Neonatal seizures: stepping outside the comfort zone

Abstract

Seizures are the most common neurological disorders in newborns. Managing neonatal seizures is challenging, especially for neurologists who are not neonatal specialists. Acute brain injury during ischemic insult is a key component of seizure occurrence, while genetic and metabolic disorders play less prevalent but more severe roles. The diagnosis of neonatal seizure is ambiguous, as the subjective differentiation between seizure and nonepileptic events is difficult; therefore, electrographic recording is the gold standard for diagnosis. The detection of electrographic seizures by neonatologists is currently facilitated by amplitude-integrated electroencephalography availability in many neonatal intensive care units. Although it is less sensitive than conventional electroencephalography, it is better to record all risky neonates to filter the abnormal events as early as possible to enable the initiation of dedicated therapy at proper dose and time and facilitate the initial response to antiepileptic drugs. This, in turn, helps maintain the balance between unnecessary drug use and their neurotoxic effects.
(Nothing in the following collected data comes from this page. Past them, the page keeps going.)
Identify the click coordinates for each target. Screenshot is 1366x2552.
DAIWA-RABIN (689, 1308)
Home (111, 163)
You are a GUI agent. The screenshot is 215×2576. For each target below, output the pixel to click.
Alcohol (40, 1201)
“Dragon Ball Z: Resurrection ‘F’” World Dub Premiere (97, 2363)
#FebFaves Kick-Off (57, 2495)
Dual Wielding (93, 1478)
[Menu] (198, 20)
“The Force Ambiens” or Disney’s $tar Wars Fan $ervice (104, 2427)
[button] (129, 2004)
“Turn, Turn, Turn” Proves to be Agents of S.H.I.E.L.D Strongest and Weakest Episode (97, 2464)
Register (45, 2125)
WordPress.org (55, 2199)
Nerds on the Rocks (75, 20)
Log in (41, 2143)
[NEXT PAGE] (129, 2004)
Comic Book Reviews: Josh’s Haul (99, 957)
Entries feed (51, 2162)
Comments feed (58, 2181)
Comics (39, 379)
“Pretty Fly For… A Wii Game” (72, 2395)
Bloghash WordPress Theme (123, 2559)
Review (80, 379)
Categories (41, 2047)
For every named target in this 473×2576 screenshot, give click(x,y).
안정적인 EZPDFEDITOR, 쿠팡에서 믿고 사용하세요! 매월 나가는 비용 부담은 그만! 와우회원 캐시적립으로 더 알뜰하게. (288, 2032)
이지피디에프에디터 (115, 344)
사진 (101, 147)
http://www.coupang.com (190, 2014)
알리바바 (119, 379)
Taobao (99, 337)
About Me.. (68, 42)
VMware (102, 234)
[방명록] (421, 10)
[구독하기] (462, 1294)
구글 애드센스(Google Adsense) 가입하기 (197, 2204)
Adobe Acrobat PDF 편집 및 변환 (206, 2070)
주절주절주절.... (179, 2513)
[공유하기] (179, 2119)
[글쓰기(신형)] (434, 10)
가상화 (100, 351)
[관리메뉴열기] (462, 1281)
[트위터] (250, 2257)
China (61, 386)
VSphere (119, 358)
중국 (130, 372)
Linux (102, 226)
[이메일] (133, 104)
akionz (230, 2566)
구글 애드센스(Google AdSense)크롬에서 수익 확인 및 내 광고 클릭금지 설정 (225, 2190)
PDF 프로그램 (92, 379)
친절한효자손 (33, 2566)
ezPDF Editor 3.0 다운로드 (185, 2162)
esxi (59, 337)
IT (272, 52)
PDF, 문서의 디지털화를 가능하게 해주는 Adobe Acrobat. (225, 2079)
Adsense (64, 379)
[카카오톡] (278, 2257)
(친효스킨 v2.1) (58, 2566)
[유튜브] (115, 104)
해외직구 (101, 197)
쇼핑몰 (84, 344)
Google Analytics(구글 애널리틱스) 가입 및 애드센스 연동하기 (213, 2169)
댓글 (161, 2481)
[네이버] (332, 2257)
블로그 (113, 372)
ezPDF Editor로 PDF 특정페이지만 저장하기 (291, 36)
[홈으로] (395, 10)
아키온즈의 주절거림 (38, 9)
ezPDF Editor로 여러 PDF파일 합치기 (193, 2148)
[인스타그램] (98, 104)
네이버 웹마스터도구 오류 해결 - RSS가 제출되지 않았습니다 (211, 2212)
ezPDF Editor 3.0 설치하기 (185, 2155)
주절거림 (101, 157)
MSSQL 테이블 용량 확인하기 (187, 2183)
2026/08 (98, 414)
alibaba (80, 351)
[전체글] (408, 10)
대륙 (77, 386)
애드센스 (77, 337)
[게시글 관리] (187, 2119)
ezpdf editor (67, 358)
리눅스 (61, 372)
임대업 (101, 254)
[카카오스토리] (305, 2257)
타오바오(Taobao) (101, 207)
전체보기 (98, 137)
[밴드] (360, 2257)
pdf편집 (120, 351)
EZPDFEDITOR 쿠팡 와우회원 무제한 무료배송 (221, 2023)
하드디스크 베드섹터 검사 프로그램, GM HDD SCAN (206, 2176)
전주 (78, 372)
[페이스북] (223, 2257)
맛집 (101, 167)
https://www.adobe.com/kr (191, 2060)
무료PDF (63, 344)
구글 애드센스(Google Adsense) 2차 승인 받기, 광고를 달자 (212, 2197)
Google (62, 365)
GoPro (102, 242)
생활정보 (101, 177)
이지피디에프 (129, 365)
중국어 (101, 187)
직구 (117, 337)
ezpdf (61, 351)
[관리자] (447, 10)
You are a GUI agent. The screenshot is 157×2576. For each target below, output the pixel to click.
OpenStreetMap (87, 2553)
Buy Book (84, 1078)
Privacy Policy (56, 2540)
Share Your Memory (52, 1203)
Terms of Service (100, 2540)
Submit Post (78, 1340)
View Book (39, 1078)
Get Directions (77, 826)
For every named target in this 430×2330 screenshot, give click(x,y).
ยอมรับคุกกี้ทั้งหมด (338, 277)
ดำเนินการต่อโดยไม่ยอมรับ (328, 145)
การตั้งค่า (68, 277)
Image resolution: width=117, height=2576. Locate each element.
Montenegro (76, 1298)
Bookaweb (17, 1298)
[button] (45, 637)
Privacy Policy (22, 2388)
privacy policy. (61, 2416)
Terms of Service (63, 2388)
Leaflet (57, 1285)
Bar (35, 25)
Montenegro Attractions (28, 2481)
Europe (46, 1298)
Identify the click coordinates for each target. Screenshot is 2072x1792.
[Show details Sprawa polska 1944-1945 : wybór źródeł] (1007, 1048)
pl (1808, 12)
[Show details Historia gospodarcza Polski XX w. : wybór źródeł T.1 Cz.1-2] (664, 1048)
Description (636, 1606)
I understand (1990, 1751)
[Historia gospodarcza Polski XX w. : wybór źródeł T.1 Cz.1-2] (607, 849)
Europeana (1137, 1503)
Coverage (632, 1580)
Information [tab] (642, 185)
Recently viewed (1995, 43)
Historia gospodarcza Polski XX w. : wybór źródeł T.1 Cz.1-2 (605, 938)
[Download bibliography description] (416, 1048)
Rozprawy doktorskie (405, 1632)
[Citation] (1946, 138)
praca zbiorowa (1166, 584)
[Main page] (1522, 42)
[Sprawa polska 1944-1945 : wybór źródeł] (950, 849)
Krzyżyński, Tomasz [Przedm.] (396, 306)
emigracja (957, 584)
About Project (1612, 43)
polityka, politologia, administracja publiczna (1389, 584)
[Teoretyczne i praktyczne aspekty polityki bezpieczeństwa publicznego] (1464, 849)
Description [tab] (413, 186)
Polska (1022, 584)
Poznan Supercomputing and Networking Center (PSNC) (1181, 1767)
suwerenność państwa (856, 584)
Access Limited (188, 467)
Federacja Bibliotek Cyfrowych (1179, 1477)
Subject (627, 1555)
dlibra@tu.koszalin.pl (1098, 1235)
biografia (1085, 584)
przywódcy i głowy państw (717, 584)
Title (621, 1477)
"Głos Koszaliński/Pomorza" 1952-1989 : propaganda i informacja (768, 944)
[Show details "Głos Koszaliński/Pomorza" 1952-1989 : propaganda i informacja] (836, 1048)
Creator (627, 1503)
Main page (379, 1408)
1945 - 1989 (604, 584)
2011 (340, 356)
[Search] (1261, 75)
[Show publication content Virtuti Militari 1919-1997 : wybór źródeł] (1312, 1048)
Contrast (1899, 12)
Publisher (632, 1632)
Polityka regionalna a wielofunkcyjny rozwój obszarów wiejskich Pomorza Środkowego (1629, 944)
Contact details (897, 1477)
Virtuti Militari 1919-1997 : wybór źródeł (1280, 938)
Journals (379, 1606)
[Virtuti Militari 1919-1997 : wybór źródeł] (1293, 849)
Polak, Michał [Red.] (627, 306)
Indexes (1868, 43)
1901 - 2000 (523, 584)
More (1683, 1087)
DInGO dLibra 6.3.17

Moreover, the early treatment of electrographic seizures plays a vital role in the suppression of subsequent abnormal brain electricity (status epilepticus) and shortening the hospital stay. An explicit understanding of seizure etiology and pathophysiology should direct attention to the proper prescription of short- and long-term antiepileptic medications to solve the challenging issue of whether neonatal seizures progress to postneonatal epilepsy and long-term cognitive deficits. This review addresses recent updates in different aspects of neonatal seizures, particularly electrographic discharge, including their definition, etiology, classification, diagnosis, management, and neurodevelopmental outcomes.